Description: Astronaut Jan Davis narrates this program, which deals with the nature of microgravity, different ways of creating microgravity, and the four scientific disciplines in NASA's microgravity research program. Video footage from three shuttle missions is included.
 

Grade Level: 5-12

Science Standards: Science as Inquiry
-Abilities necessary to do scientific inquiry
-Understanding about scientific inquiry
Physical Science
-Properties and changes of properties in matter
-Motions and forces
-Transfer of energy
-Chemical reactions

Mathematics Standards:
Problem Solving
Connections
Geometry and Spatial Sense



Table of Contents

Introduction

This guide provides background information and activities to be used with the Liftoff to Learning series Microgravity videotape. In this program we talk about four scientific disciplines. We will also discuss them here, but first we will answer three important questions:

  • What is microgravity?
  • Why do we go to space to achieve it?
  • Why is microgravity an ideal setting for conducting many types of scientific investigations?

What Is Microgravity?

For our purposes, the prefix "micro" means "small." Microgravity, though, is not "small gravity." In a microgravity environment we reduce the local effects of gravity; we do not take away the force of gravity itself. A microgravity environment is one that will impart a small acceleration to an object. In practice, such accelerations will range from about one hundredth to about one millionth of the gravitational acceleration near the surface of the Earth.

If you stepped off a roof five meters above Earth, you would land on the ground in just one second. In a microgravity environment with one hundredth of Earth's gravitational acceleration, the same drop would take 10 seconds. In a one-millionth (gravity) environment, the same drop would take 1,000 seconds, or about 17 minutes!

 Figure 1illustration of principle at right

   It is not necessary to go far out into space to create a microgravity environment. Such an environment can be created through the act of freefall. Imagine riding in an elevator to the top floor of a tall building (see Figure 1).

At the top the cables break, causing the car and you to fall to the ground. Since you and the elevator car are falling together, acted on only by gravity, you will float inside the car. In other words, you and the car are accelerating downward at the same rate. If a scale were present, your weight would not register because the scale would be falling too. This is shown in the right-hand column of Figure 1, and in cartoon version in the videotape.

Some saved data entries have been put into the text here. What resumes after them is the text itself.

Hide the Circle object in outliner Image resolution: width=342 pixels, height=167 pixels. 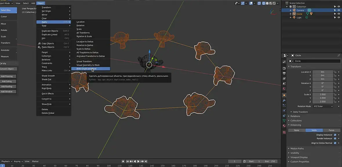coord(339,14)
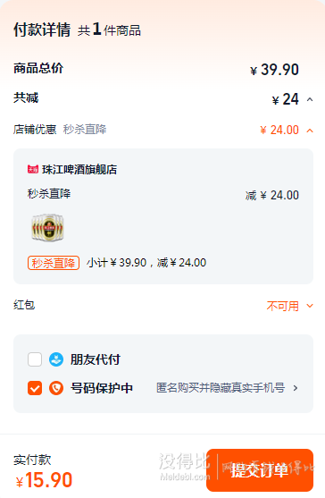The height and width of the screenshot is (498, 325).
Task: Open the beer cans product thumbnail
Action: (47, 227)
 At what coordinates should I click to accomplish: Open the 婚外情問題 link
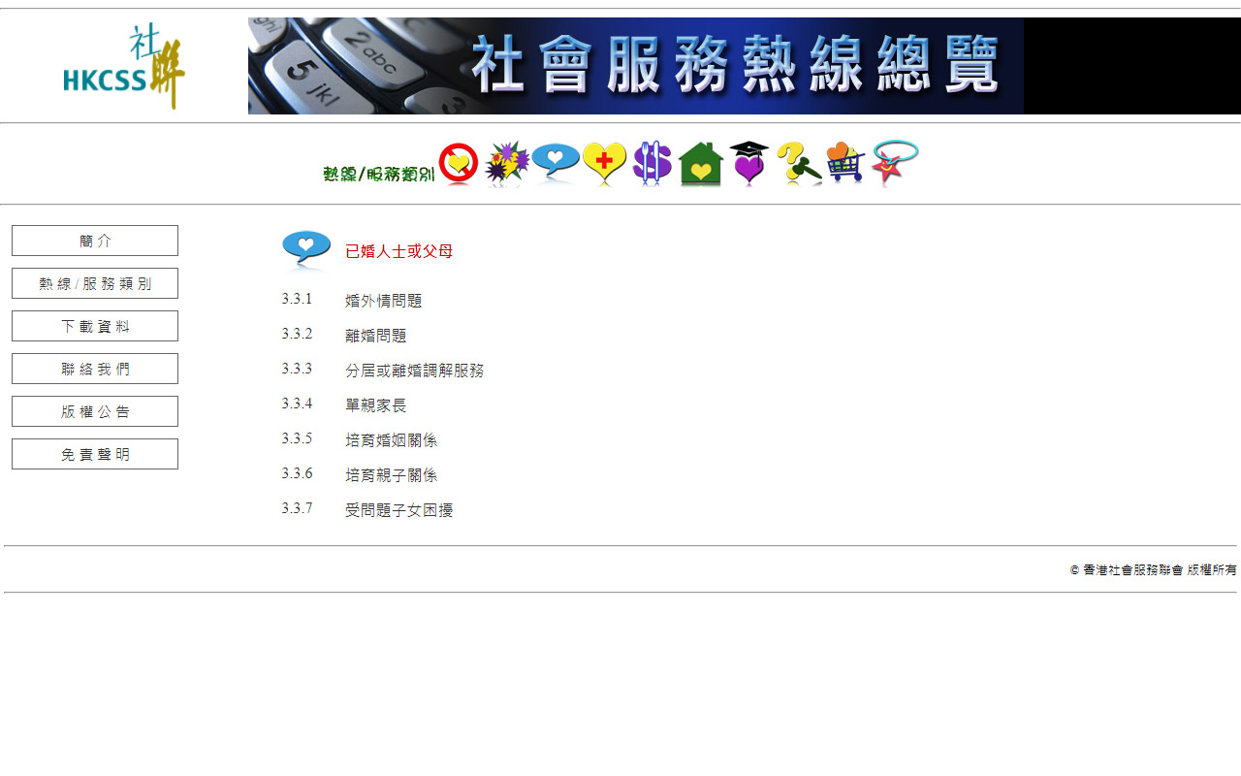coord(383,301)
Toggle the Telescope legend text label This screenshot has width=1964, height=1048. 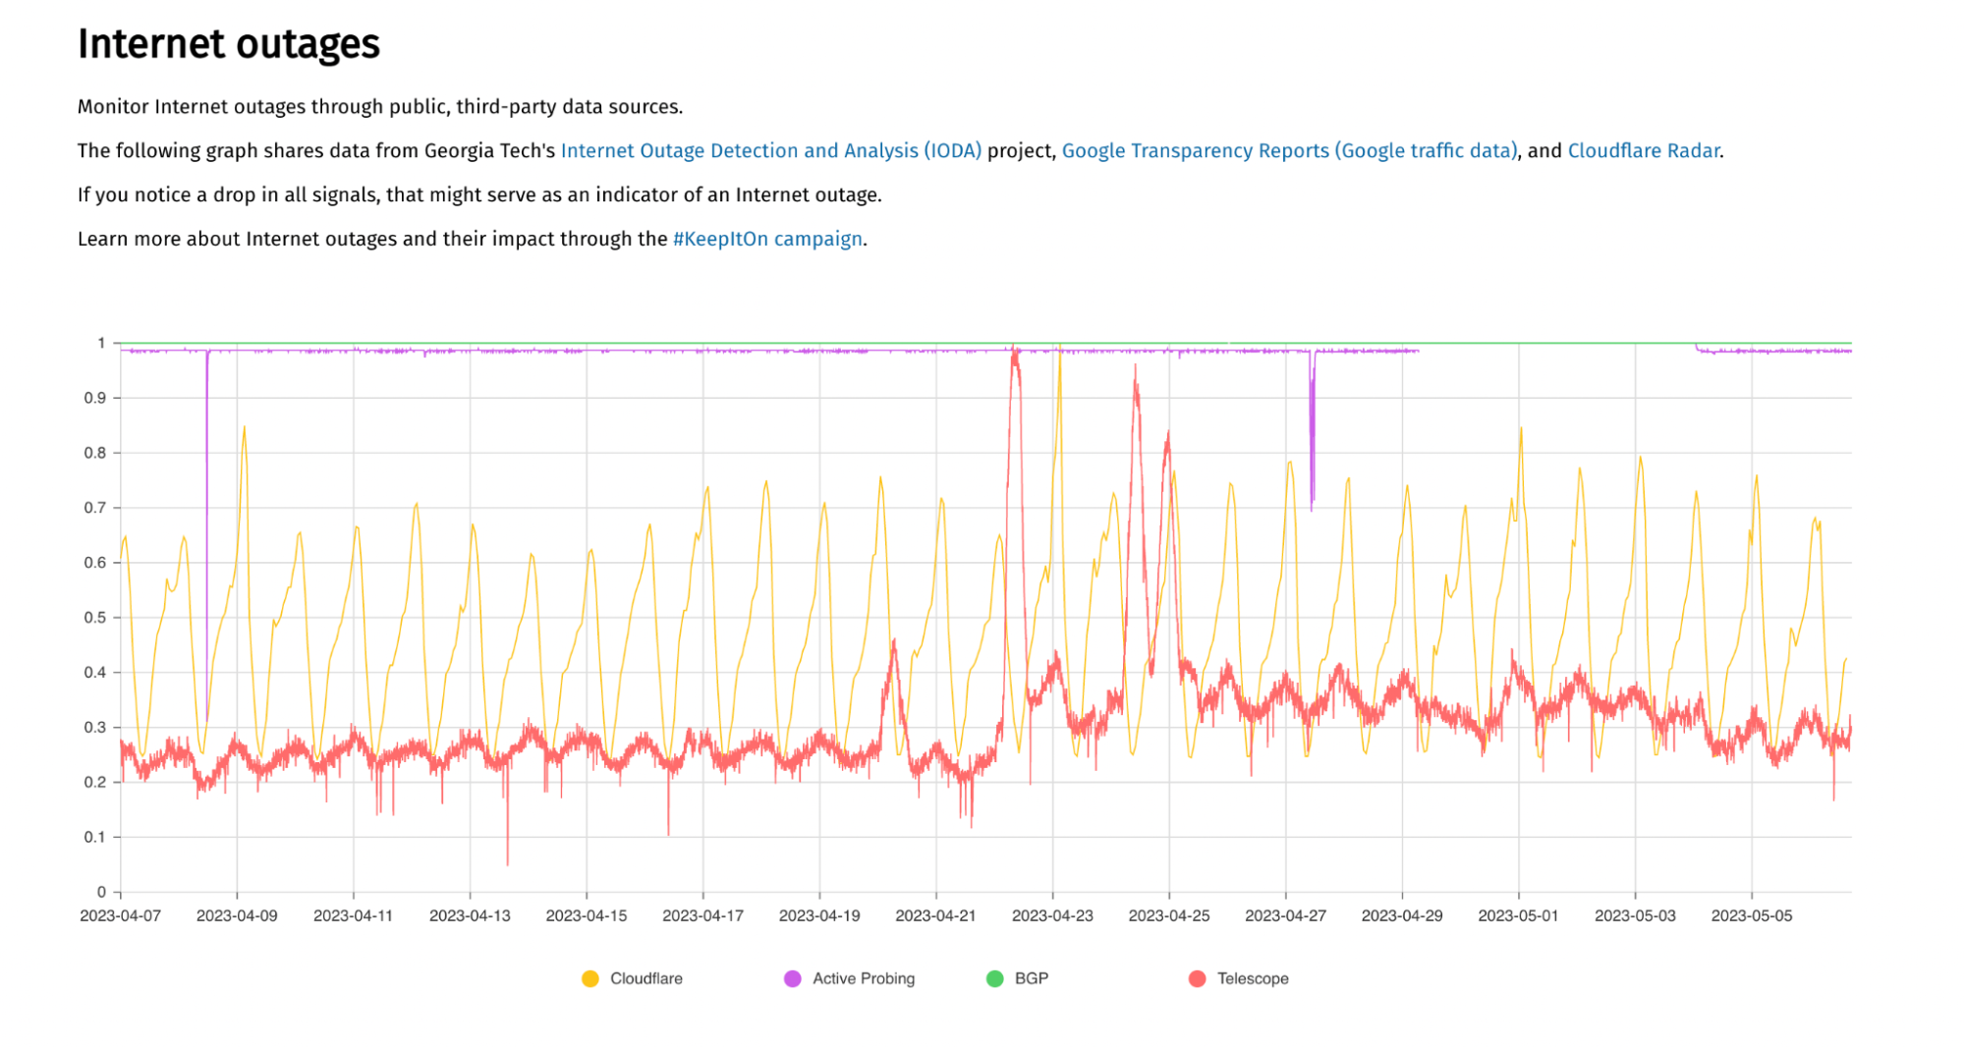(x=1252, y=978)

Going to Space for Microgravity  contents

Scientists create microgravity using a number of technologies, each depending upon the act of freefall. Drop towers and drop tubes are "high-tech" versions of the elevator analogy. Airplanes can achieve low gravity by flying parabolic trajectories. Figure 2 illustrates a single parabola. The airplane does about 40 of these on each flight. This is comparable to a giant roller coaster ride. As the plane goes across the top of the arc, everything inside is in freefall. Small rockets provide a third technology for creating microgravity (Figure 3). A sounding rocket follows a suborbital trajectory. One might call such a trajectory a higher and farther extension of the airplane ride. It is similar to a single, very high hill on a roller coaster.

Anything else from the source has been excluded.